A daylight visit by an E-M flying egg 500 feet in length would supposedly have attracted the attention of many witnesses. Air Force investigators could find only one: Mr. X. According to his testimony, the passengers of several automobiles (his estimate of the number of cars varied from time to time but he eventually settled on ten) had stood in the road watching the unknown object. A persistent search by Air Force officials failed to locate any one of these persons. The witness showed no sign of the burns he allegedly suffered. In short, the only evidence to support his story was Mr. X’s own and the authorities sensibly concluded that the incident was either a hoax or a hallucination, inspired by newspaper publicity about Levelland’s flying eggs.
Tuesday morning’s chief contribution to the UFO epidemic was not to be laughed off so easily, for it was made by trained military personnel. At 5:10 A.M. on November 5, the Coast Guard cutter Sebago, traveling north in the Gulf of Mexico, detected an erratically maneuvering UFO on the radarscope. The swiftly moving object would race across and off the scope, only to reappear almost immediately from another direction and position and again move off the scope at incredible speed. After ten minutes the radar target vanished, but watchers on the deck glimpsed a glowing object, brilliant as a planet; it streaked across the sky just above the northwest horizon and vanished. The unknown radar targets then returned and continued to fill the scope with their incredible movements until 5:37, when they finally disappeared and did not return.

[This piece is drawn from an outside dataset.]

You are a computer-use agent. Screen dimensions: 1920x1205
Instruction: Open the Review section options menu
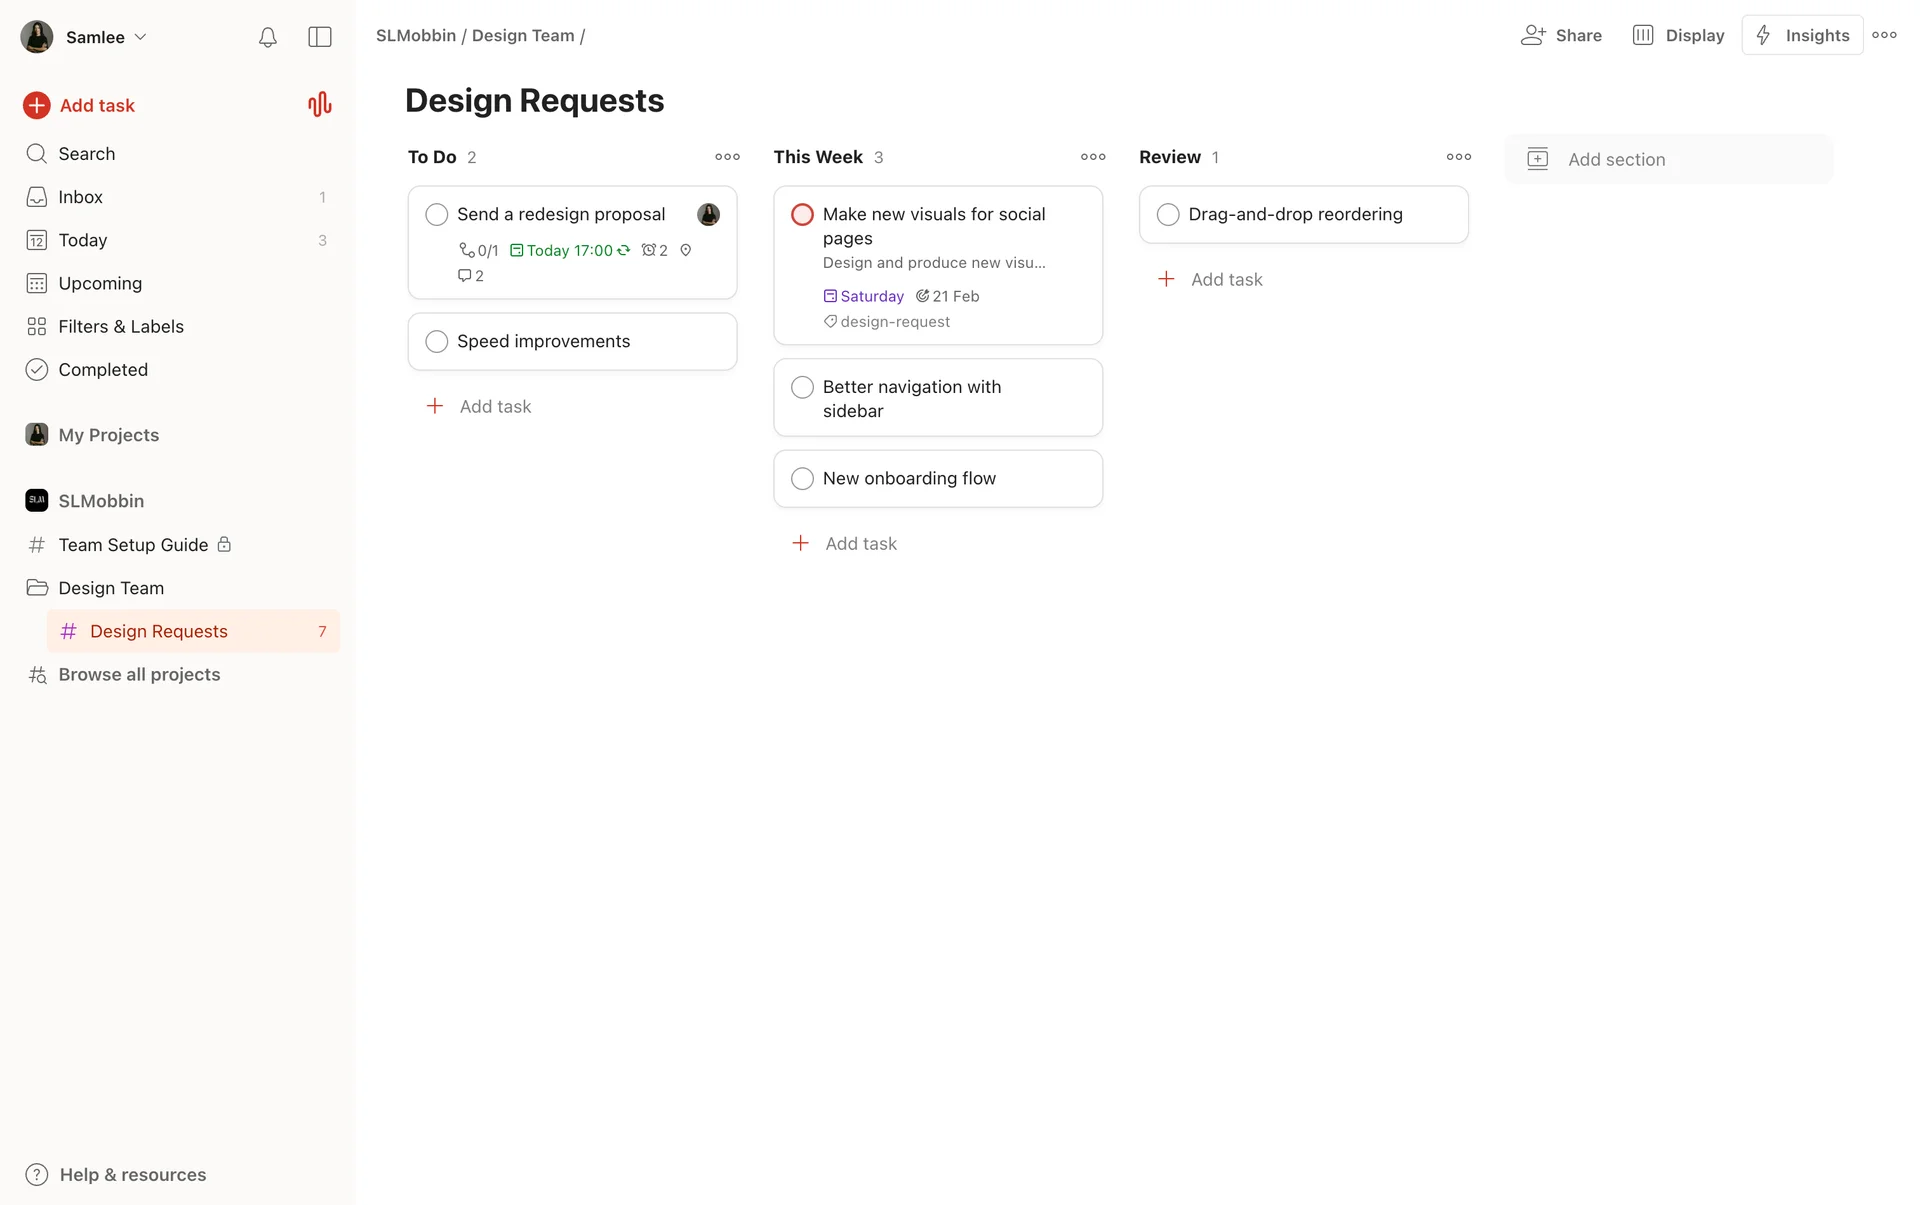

This mystery, too, yielded to orderly investigation. Air Force radar experts made a detailed analysis of the data and positively identified the mysterious returns. They had not come from the complex air traffic overhead, as had first been suggested, nor from a fantastically maneuverable spaceship. They were merely false targets produced by the weather conditions (see [Chapter VIII]). The brilliant light that flashed across the sky was not reported by the radarscope and had no relation to the radar returns. In view for a few seconds at most, brilliant in the morning twilight (the sun rose some fifty minutes later), the flash of light was probably a distant meteor—November is rich in meteor displays.
The Saturnian Visitors
Tuesday evening while the nation was still wondering about the flying eggs in New Mexico and the invisible UFOs that buzzed the Sebago, welcome comic relief appeared. A man named Schmidt, a grain buyer, announced that during the afternoon he had visited with the crew of a flying saucer that had landed to make repairs. While driving in the country near Kearney, Nebraska, he said, he had noticed a bright flash about a quarter of a mile away. Going closer to investigate, he perceived a huge silvery ship a hundred feet long, thirty feet wide, and fourteen feet high, which had landed in a dry river bed. The motor of his car then died. He got out and was walking toward the ship when a light shot out and paralyzed him. The ship opened and two men emerged. After searching him for concealed weapons, they released him from paralysis and invited him into the ship, where he spent half an hour chatting with these strangers and their female companions, mostly in High German and English. (He knew that they came from outer space but not until some weeks later, when they paid him a second visit, did he discover that they were natives of the planet Saturn.)[[IX-14]] After he left the ship it rose straight up into the sky and disappeared, while he hurried back to town to report to the sheriff, to broadcast an account of his experience over the local radio, and to give his story to the newspapers.